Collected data
— begin —

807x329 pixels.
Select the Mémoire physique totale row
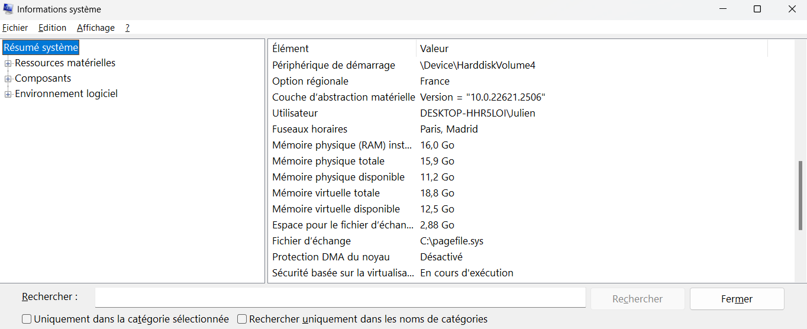tap(328, 161)
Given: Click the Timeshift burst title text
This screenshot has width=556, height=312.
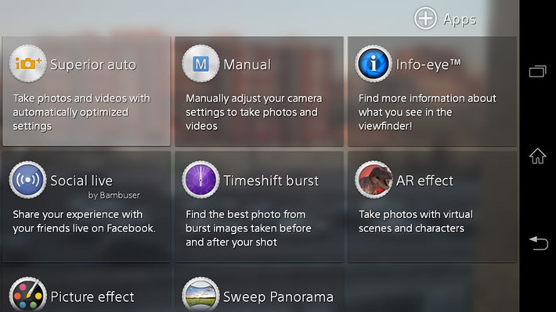Looking at the screenshot, I should click(271, 181).
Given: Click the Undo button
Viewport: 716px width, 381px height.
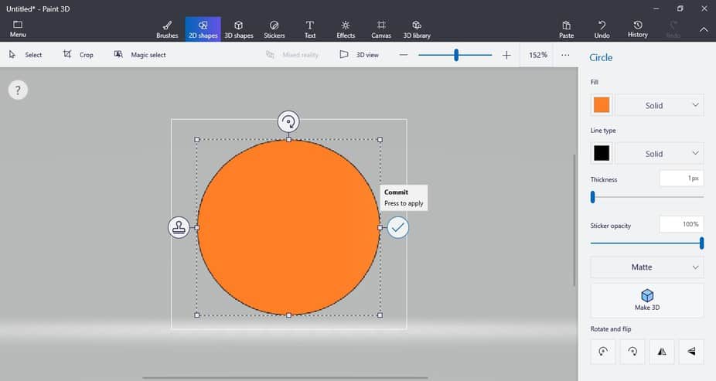Looking at the screenshot, I should [x=602, y=29].
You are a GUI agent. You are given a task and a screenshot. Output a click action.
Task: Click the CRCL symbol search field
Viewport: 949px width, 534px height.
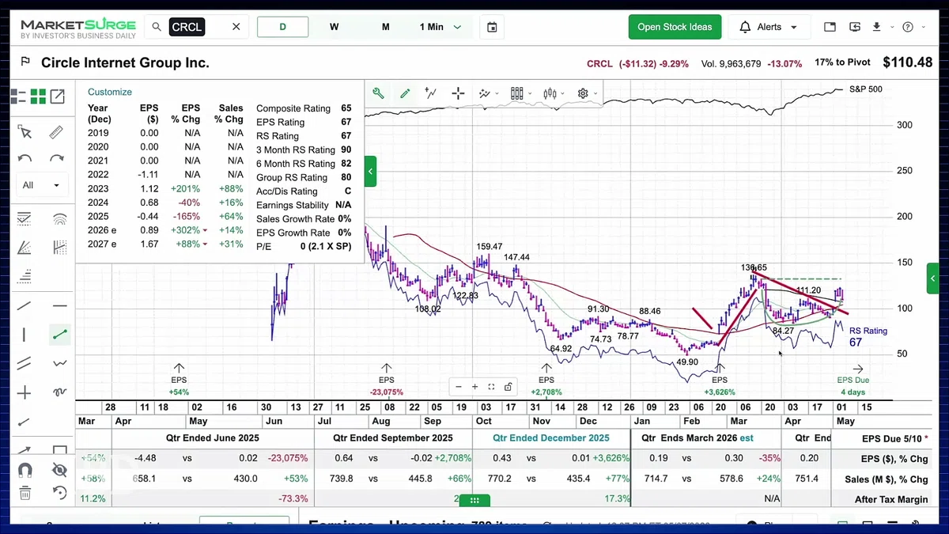198,27
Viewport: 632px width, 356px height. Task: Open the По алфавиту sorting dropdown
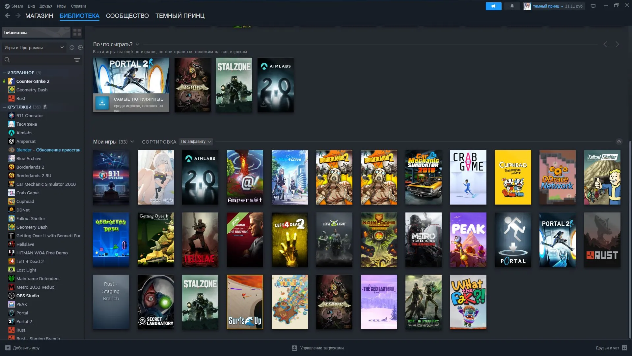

— end —

### [Problem to solve]
Rewrite the material above with every "Viewport" changed to "Display area" and nothing else altered. Omit the pictures from your answer.

### [Reply to the task]
807x329 pixels.
Select the Mémoire physique totale row
tap(328, 161)
Given: Click the Timeshift burst title text
This screenshot has width=556, height=312.
Looking at the screenshot, I should click(271, 181).
Given: Click the Undo button
Display area: 716px width, 381px height.
Looking at the screenshot, I should [x=602, y=29].
You are a GUI agent. You are given a task and a screenshot. Output a click action.
Task: Click the CRCL symbol search field
Display area: 949px width, 534px height.
198,27
Display area: 632px width, 356px height. Task: Open the По алфавиту sorting dropdown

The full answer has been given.